Statt sich breit aufzustellen, legen Selbstentscheider durchschnittlich 60 Prozent ihres Portfolios in Einzelaktien an. Sie spekulieren somit offenbar mit konzentrierten Wetten, statt sich unabhängig von spezifischen Aktientrends zu machen. Dies führte dazu, dass Anleger zwischen Januar 2019 und April 2021 nur etwa ein Drittel der Rendite des Weltaktienmarktes erzielten (7,1 % p. a. im Vergleich zu 22,5 % p. a.) – und das gleichzeitig bei deutlich höherem Risiko. Die Versuchung vermeintlicher Chancen bei verschiedenen Investment- und Aktientrends ist für viele Privatanleger scheinbar zu groß, um ihr zu widerstehen. Dadurch konterkarieren sie letztendlich aber ihr eigentliches Ziel. Anleger tun sich mit der ständigen Suche nach dem nächsten großen Trend oftmals keinen Gefallen. Ebenso risikoreich ist die Suche nach der nächstbesten Nachkaufgelegenheit („Buy the Dip“).

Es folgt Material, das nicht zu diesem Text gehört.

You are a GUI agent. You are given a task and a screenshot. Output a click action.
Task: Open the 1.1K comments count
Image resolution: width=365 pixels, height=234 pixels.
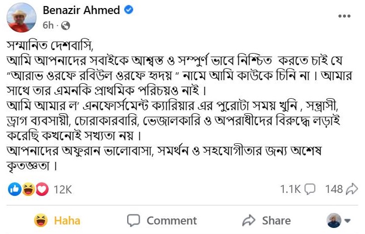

Bisher wäre es für die meisten viel erfolgversprechender gewesen, sich auf das absolut Wesentliche zu konzentrieren. Beinahe unschlagbar war für Privatanleger in der Vergangenheit die Kombination aus einem global diversifizierten Aktienfonds- bzw. Aktien-ETF-Portfolio und Edelmetallen. Beides gewährleistete über viele Jahrzehnte hinweg Kaufkrafterhalt und lieferte im Zusammenspiel hohe Renditen bei reduzierter Volatilität gegenüber der reinen Aktienanlage. 

Um eines klarzustellen: Es spricht nichts dagegen, auch das ein oder andere Themeninvestment in seiner Anlagestrategie beizumischen. Nur sollten Anleger den Trendthemen nicht die Hauptrolle im Depot zuteilwerden lassen. Das Fundament der Anlagestrategie sollten die Investments bilden, auf die sich Anleger erwiesenermaßen langfristig verlassen können. The Trend is your Friend? Ja und nein. Manche Trends erweisen sich eine Zeit lang als lukrativ. Wahre Freunde beweisen ihre Treue aber nicht nur in bestimmten Phasen, sondern ein Leben lang. Alles andere sind am Ende vielleicht nur Bekanntschaften, die sich manchmal zwar als angenehm und nützlich, aber oft auch als flüchtig offenbaren.

Tim Bröning ist seit 2009 in der Geschäftsleitung der Fonds Finanz Maklerservice GmbH und verantwortlich für den Bereich Non-Insurance, Finance & Legal.